About this task:
Please print all the lines below exactly as they are written.

◆ ◆ ◆ ◆ ◆ ◆ ◆

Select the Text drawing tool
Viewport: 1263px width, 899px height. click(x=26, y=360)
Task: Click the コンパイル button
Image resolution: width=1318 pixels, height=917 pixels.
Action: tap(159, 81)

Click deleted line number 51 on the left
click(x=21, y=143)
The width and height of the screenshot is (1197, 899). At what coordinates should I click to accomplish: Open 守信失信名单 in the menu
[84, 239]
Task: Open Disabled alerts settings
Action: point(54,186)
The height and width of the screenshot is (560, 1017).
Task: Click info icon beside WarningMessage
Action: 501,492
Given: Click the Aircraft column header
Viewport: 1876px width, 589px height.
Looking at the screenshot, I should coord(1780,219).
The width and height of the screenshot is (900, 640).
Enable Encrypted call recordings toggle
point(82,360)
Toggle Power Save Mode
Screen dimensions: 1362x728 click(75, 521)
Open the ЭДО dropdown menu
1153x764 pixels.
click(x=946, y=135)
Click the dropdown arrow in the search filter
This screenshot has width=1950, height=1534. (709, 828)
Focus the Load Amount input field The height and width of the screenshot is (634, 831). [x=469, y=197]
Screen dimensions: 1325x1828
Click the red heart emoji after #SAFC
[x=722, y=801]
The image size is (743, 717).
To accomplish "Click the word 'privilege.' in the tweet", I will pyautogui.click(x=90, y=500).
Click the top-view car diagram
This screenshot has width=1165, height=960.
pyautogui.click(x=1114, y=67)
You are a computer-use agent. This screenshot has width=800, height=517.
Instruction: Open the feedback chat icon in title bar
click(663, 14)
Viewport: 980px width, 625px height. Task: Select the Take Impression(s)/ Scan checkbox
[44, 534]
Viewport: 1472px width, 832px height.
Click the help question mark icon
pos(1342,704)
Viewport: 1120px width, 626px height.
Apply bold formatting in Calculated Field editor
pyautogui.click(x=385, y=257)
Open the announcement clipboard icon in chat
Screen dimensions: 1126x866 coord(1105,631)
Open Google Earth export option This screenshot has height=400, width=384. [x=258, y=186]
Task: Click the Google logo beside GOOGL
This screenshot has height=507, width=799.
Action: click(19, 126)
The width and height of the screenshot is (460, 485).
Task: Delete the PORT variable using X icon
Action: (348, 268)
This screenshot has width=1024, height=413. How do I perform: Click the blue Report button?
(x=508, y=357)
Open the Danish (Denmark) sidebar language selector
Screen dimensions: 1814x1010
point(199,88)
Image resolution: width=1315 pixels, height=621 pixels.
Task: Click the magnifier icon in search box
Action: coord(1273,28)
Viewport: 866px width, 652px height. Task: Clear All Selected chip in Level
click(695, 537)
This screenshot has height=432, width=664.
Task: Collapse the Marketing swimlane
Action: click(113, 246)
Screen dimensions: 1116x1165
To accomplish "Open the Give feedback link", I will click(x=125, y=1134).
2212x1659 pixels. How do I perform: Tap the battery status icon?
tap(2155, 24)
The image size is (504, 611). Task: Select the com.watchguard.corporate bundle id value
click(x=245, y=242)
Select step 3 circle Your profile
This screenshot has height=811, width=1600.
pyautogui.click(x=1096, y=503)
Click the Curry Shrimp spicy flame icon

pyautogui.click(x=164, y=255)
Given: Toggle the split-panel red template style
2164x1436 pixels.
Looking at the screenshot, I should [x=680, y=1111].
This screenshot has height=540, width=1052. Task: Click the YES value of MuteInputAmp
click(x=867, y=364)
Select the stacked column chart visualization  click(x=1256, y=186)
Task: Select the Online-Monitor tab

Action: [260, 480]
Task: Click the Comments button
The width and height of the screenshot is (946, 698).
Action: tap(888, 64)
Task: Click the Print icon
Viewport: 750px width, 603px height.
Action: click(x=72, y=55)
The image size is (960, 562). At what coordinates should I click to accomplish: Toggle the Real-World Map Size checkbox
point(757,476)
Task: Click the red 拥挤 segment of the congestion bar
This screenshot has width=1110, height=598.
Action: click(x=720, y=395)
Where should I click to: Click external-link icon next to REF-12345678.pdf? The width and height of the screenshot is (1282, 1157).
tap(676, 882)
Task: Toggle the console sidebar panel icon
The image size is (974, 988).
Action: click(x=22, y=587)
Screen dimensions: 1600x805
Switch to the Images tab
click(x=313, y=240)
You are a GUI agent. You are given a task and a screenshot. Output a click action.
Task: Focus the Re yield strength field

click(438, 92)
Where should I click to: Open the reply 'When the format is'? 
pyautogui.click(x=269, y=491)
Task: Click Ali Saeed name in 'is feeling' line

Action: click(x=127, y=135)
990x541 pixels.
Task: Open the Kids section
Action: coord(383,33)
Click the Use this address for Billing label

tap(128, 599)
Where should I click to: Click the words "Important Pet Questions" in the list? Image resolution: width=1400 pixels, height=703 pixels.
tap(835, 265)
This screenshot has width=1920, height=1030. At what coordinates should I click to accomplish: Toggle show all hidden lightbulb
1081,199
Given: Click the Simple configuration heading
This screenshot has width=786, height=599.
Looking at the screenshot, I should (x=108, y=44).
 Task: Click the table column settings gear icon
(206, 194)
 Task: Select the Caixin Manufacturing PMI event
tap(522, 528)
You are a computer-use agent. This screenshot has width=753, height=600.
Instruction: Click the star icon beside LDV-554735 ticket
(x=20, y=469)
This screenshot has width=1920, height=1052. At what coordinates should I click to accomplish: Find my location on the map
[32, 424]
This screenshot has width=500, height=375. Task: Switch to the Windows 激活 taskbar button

◆ ◆ ◆ ◆ ◆ ◆ ◆

Task response:
Select the Text drawing tool
Viewport: 1263px width, 899px height. click(x=26, y=360)
Task: Click the コンパイル button
Image resolution: width=1318 pixels, height=917 pixels.
Action: tap(159, 81)

Click deleted line number 51 on the left
click(x=21, y=143)
The width and height of the screenshot is (1197, 899). At what coordinates should I click to accomplish: Open 守信失信名单 in the menu
[84, 239]
Task: Open Disabled alerts settings
Action: point(54,186)
The height and width of the screenshot is (560, 1017).
Task: Click info icon beside WarningMessage
Action: 501,492
Given: Click the Aircraft column header
Viewport: 1876px width, 589px height.
Looking at the screenshot, I should coord(1780,219).
The width and height of the screenshot is (900, 640).
Enable Encrypted call recordings toggle
point(82,360)
Toggle Power Save Mode
Screen dimensions: 1362x728 click(75, 521)
Open the ЭДО dropdown menu
1153x764 pixels.
click(x=946, y=135)
Click the dropdown arrow in the search filter
This screenshot has width=1950, height=1534. (709, 828)
Focus the Load Amount input field The height and width of the screenshot is (634, 831). [x=469, y=197]
Screen dimensions: 1325x1828
Click the red heart emoji after #SAFC
[x=722, y=801]
The image size is (743, 717).
To accomplish "Click the word 'privilege.' in the tweet", I will pyautogui.click(x=90, y=500).
Click the top-view car diagram
This screenshot has width=1165, height=960.
pyautogui.click(x=1114, y=67)
You are a computer-use agent. This screenshot has width=800, height=517.
Instruction: Open the feedback chat icon in title bar
click(663, 14)
Viewport: 980px width, 625px height. Task: Select the Take Impression(s)/ Scan checkbox
[44, 534]
Viewport: 1472px width, 832px height.
Click the help question mark icon
pos(1342,704)
Viewport: 1120px width, 626px height.
Apply bold formatting in Calculated Field editor
pyautogui.click(x=385, y=257)
Open the announcement clipboard icon in chat
Screen dimensions: 1126x866 coord(1105,631)
Open Google Earth export option This screenshot has height=400, width=384. [x=258, y=186]
Task: Click the Google logo beside GOOGL
This screenshot has height=507, width=799.
Action: click(19, 126)
The width and height of the screenshot is (460, 485).
Task: Delete the PORT variable using X icon
Action: (348, 268)
This screenshot has width=1024, height=413. How do I perform: Click the blue Report button?
(x=508, y=357)
Open the Danish (Denmark) sidebar language selector
Screen dimensions: 1814x1010
point(199,88)
Image resolution: width=1315 pixels, height=621 pixels.
Task: Click the magnifier icon in search box
Action: coord(1273,28)
Viewport: 866px width, 652px height. Task: Clear All Selected chip in Level
click(695, 537)
This screenshot has height=432, width=664.
Task: Collapse the Marketing swimlane
Action: click(113, 246)
Screen dimensions: 1116x1165
To accomplish "Open the Give feedback link", I will click(x=125, y=1134).
2212x1659 pixels. How do I perform: Tap the battery status icon?
tap(2155, 24)
The image size is (504, 611). Task: Select the com.watchguard.corporate bundle id value
click(x=245, y=242)
Select step 3 circle Your profile
This screenshot has height=811, width=1600.
pyautogui.click(x=1096, y=503)
Click the Curry Shrimp spicy flame icon

pyautogui.click(x=164, y=255)
Given: Toggle the split-panel red template style
2164x1436 pixels.
Looking at the screenshot, I should [x=680, y=1111].
This screenshot has height=540, width=1052. Task: Click the YES value of MuteInputAmp
click(x=867, y=364)
Select the stacked column chart visualization  click(x=1256, y=186)
Task: Select the Online-Monitor tab

Action: [260, 480]
Task: Click the Comments button
The width and height of the screenshot is (946, 698).
Action: tap(888, 64)
Task: Click the Print icon
Viewport: 750px width, 603px height.
Action: click(x=72, y=55)
The image size is (960, 562). At what coordinates should I click to accomplish: Toggle the Real-World Map Size checkbox
point(757,476)
Task: Click the red 拥挤 segment of the congestion bar
This screenshot has width=1110, height=598.
Action: click(x=720, y=395)
Where should I click to: Click external-link icon next to REF-12345678.pdf? The width and height of the screenshot is (1282, 1157).
tap(676, 882)
Task: Toggle the console sidebar panel icon
The image size is (974, 988).
Action: click(x=22, y=587)
Screen dimensions: 1600x805
Switch to the Images tab
click(x=313, y=240)
You are a GUI agent. You are given a task and a screenshot. Output a click action.
Task: Focus the Re yield strength field

click(438, 92)
Where should I click to: Open the reply 'When the format is'? 
pyautogui.click(x=269, y=491)
Task: Click Ali Saeed name in 'is feeling' line

Action: click(x=127, y=135)
990x541 pixels.
Task: Open the Kids section
Action: coord(383,33)
Click the Use this address for Billing label

tap(128, 599)
Where should I click to: Click the words "Important Pet Questions" in the list? Image resolution: width=1400 pixels, height=703 pixels.
tap(835, 265)
This screenshot has width=1920, height=1030. At what coordinates should I click to accomplish: Toggle show all hidden lightbulb
1081,199
Given: Click the Simple configuration heading
This screenshot has width=786, height=599.
Looking at the screenshot, I should (x=108, y=44).
 Task: Click the table column settings gear icon
(206, 194)
 Task: Select the Caixin Manufacturing PMI event
tap(522, 528)
You are a computer-use agent. This screenshot has width=753, height=600.
Instruction: Click the star icon beside LDV-554735 ticket
(x=20, y=469)
This screenshot has width=1920, height=1052. At what coordinates should I click to accomplish: Find my location on the map
[32, 424]
This screenshot has width=500, height=375. Task: Switch to the Windows 激活 taskbar button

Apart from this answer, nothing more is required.